Lessing's commitment to exploring individual and ideological dynamics is a hallmark of her work, even as she shifted focus across genres. Her "Jane Somers" novels and works like The Good Terrorist and The Fifth Child showcase her ability to intertwine personal narratives with societal critique, a strength noted by Anthony Sampson. Despite divergent opinions on her forays into science fiction, Lessing's exploration of consciousness and society's constraints in works such as Briefing For a Descent Into Hell maintains critical acclaim, as observed by Robert S. Ryf.
Her narrative versatility is further demonstrated in the "Canopus in Argos: Archives" series, where she blends science fiction with moral and existential inquiries, a transition discussed by Robert Alter. Lessing's ability to imbue her speculative works with profound insights into human nature and societal structures underscores her continued relevance, as Roberta Rubenstein notes her stories combine irony and psychological depth.
Lessing's distinctive voice also emerges in her autobiographical work, with Under My Skin offering a window into her formative years and linking personal history to her broader oeuvre, as observed by J.M. Coetzee. Her later novels, including The Sweetest Dream, continue to reflect her rich life experience and socio-political insights, analyzed by Jeff Zaleski.

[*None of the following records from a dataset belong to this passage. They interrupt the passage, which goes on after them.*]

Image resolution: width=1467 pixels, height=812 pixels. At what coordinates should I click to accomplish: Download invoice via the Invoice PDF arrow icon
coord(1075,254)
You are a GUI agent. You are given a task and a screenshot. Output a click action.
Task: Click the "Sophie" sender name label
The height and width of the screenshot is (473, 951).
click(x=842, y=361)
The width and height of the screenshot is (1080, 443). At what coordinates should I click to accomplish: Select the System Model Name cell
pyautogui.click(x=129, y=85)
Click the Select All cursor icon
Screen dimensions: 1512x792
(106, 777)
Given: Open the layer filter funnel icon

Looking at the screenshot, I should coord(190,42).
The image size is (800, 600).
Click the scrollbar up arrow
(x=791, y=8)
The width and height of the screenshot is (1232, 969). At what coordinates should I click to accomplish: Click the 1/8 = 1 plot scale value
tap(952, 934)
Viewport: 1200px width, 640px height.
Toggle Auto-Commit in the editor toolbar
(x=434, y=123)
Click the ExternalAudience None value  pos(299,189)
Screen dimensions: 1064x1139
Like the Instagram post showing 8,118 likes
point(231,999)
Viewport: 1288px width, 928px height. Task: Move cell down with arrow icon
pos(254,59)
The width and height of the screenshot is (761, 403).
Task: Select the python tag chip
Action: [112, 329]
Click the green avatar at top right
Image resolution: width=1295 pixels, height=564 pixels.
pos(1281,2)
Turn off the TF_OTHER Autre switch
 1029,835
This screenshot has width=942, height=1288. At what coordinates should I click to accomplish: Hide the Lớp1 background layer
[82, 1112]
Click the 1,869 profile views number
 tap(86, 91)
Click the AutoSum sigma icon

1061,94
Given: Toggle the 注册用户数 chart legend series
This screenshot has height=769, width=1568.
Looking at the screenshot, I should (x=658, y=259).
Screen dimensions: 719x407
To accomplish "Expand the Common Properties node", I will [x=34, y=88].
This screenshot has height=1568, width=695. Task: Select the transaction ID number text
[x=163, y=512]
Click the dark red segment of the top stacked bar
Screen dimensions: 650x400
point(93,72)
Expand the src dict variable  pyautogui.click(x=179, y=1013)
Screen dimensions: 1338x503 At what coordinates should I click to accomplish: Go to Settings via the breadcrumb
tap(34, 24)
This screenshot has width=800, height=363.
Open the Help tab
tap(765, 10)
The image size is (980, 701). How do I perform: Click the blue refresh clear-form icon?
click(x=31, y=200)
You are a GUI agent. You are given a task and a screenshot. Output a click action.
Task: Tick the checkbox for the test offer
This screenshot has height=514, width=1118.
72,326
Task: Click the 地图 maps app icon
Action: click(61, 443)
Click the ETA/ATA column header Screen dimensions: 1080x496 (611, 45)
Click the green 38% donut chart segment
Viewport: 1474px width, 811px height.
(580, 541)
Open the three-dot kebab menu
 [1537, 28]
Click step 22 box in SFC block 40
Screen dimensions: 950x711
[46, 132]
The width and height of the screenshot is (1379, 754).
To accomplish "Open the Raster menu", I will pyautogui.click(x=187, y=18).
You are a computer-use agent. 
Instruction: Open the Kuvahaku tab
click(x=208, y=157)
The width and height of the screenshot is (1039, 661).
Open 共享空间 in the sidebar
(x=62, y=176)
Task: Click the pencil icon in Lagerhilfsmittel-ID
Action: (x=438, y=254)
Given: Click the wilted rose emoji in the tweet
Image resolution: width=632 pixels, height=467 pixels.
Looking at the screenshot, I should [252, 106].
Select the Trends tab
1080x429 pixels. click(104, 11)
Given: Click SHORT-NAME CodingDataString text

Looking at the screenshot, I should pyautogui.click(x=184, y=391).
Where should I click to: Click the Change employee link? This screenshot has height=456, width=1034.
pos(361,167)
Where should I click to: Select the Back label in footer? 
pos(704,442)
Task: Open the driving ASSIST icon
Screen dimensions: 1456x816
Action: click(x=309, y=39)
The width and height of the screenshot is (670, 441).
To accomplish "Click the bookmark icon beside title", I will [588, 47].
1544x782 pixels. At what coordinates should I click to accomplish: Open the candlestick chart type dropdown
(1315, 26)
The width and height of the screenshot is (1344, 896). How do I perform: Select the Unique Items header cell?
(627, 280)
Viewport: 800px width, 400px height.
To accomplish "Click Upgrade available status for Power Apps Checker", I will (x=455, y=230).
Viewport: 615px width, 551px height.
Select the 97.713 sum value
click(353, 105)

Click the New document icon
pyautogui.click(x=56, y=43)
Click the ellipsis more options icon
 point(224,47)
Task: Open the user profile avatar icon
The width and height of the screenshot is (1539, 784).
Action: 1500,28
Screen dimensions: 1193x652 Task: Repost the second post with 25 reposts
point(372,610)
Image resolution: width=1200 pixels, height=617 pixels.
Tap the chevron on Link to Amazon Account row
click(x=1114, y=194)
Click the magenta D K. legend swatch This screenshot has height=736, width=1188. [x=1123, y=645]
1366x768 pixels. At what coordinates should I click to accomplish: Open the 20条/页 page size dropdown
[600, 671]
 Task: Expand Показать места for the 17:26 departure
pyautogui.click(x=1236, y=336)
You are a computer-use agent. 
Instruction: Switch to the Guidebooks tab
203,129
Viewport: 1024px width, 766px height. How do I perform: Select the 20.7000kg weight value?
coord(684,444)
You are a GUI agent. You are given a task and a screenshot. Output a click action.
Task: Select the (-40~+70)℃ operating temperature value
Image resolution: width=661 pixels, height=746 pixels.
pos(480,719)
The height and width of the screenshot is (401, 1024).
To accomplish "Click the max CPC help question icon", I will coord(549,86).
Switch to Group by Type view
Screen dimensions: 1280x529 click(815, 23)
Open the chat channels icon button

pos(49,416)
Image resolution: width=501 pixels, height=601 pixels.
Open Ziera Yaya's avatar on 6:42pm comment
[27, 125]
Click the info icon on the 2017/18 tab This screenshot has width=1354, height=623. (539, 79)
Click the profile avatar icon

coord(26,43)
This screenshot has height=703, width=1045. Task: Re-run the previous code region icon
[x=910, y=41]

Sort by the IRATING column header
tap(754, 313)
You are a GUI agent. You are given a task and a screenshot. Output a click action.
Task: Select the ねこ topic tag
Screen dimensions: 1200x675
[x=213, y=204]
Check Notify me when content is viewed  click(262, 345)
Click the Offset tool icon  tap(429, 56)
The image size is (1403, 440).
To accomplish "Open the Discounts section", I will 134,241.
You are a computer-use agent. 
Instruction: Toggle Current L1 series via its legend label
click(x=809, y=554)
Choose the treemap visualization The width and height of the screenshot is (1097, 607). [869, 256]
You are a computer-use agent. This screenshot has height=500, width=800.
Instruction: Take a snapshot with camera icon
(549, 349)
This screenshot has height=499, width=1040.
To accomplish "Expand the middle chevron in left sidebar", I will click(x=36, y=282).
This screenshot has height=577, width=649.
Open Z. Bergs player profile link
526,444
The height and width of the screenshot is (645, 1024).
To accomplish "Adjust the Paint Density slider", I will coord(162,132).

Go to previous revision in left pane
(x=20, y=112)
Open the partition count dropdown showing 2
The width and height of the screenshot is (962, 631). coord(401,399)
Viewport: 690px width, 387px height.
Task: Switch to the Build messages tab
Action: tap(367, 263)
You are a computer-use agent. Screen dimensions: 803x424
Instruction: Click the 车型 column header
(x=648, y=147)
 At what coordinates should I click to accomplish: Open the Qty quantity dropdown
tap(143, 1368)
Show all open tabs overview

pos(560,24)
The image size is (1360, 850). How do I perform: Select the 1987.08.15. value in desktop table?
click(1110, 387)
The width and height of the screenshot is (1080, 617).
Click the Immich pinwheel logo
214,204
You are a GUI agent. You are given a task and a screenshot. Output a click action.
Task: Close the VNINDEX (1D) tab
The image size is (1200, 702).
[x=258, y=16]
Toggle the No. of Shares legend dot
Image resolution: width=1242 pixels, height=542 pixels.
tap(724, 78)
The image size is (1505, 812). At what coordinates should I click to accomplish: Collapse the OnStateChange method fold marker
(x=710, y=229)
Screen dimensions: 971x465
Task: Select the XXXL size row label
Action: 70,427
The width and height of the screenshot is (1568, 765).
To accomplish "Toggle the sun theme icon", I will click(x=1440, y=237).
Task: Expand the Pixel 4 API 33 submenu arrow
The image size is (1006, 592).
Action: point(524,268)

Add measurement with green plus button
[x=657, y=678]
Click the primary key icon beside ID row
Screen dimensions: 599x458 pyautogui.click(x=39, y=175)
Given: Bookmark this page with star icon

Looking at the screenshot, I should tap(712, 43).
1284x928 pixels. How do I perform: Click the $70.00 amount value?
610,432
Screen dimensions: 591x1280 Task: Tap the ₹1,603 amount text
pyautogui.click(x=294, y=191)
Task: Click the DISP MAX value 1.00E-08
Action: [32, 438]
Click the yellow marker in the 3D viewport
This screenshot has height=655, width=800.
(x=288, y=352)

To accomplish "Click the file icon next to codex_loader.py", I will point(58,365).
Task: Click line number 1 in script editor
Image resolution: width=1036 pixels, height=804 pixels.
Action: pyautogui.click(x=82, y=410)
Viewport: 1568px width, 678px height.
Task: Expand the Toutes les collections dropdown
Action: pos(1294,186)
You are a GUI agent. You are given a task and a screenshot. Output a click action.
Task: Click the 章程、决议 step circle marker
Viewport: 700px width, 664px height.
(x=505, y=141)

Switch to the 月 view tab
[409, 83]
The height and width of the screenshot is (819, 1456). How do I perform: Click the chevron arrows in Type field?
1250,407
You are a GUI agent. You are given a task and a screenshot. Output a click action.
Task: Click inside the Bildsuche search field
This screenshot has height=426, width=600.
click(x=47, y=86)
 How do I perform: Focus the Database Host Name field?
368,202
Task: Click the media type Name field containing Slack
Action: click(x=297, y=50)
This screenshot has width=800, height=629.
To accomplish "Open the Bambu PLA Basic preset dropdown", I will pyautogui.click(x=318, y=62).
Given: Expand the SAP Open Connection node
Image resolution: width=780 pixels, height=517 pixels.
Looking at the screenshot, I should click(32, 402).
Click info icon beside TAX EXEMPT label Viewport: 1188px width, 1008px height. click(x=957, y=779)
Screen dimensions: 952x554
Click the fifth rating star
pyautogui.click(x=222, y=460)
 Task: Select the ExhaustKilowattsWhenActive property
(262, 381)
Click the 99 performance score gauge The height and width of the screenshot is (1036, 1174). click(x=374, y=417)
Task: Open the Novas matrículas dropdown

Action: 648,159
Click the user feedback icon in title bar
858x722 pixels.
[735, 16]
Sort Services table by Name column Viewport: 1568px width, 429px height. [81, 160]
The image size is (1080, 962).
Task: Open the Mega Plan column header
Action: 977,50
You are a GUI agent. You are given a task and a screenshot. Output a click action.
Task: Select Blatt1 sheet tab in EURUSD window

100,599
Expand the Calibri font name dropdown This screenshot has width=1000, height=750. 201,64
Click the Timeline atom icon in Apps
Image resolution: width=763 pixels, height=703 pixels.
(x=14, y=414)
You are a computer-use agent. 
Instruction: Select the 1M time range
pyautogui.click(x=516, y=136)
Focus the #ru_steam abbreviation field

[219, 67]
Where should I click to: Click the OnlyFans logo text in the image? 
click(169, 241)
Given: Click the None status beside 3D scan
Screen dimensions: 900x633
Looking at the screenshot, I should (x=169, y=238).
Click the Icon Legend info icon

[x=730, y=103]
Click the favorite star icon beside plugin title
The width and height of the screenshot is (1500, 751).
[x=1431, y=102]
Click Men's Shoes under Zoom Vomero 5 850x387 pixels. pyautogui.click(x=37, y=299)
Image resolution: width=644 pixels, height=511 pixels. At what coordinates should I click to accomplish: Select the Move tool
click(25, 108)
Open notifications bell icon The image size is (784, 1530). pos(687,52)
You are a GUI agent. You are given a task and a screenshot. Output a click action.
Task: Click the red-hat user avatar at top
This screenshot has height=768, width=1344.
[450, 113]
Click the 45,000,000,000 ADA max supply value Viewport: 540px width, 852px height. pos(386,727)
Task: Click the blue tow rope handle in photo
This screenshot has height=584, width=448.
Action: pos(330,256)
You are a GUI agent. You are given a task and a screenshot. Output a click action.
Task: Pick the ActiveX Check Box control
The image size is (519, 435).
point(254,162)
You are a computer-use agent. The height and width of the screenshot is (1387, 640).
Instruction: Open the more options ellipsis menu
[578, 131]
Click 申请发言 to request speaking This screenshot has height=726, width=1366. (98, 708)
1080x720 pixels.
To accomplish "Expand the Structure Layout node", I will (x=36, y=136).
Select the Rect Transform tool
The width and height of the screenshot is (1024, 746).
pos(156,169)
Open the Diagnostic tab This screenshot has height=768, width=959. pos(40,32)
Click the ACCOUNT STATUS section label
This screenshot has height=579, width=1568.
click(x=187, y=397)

Critics like Katherine Fishburn have highlighted Lessing's metafictional approach in her later speculative fiction, emphasizing her enduring engagement with political and ideological themes. Her exploration of human relationships, feminist themes, and societal critiques remains a testament to her literary prowess, with works like “To Room Nineteen” providing profound psychological insights, as examined by Janina Nordius and Virginia Tiger.
In summary, Doris Lessing's body of work, spanning realism to speculative fiction, vividly captures the nuances of human emotion and the complexities of societal structures, securing her place as a pivotal figure in modern literature. Her profound insights into race, gender, and ideology continue to resonate, offering rich material for literary criticism and reflection.
Contents
- Principal Works
- Lessing, Doris (Vol. 6)
- Lessing, Doris (Vol. 3)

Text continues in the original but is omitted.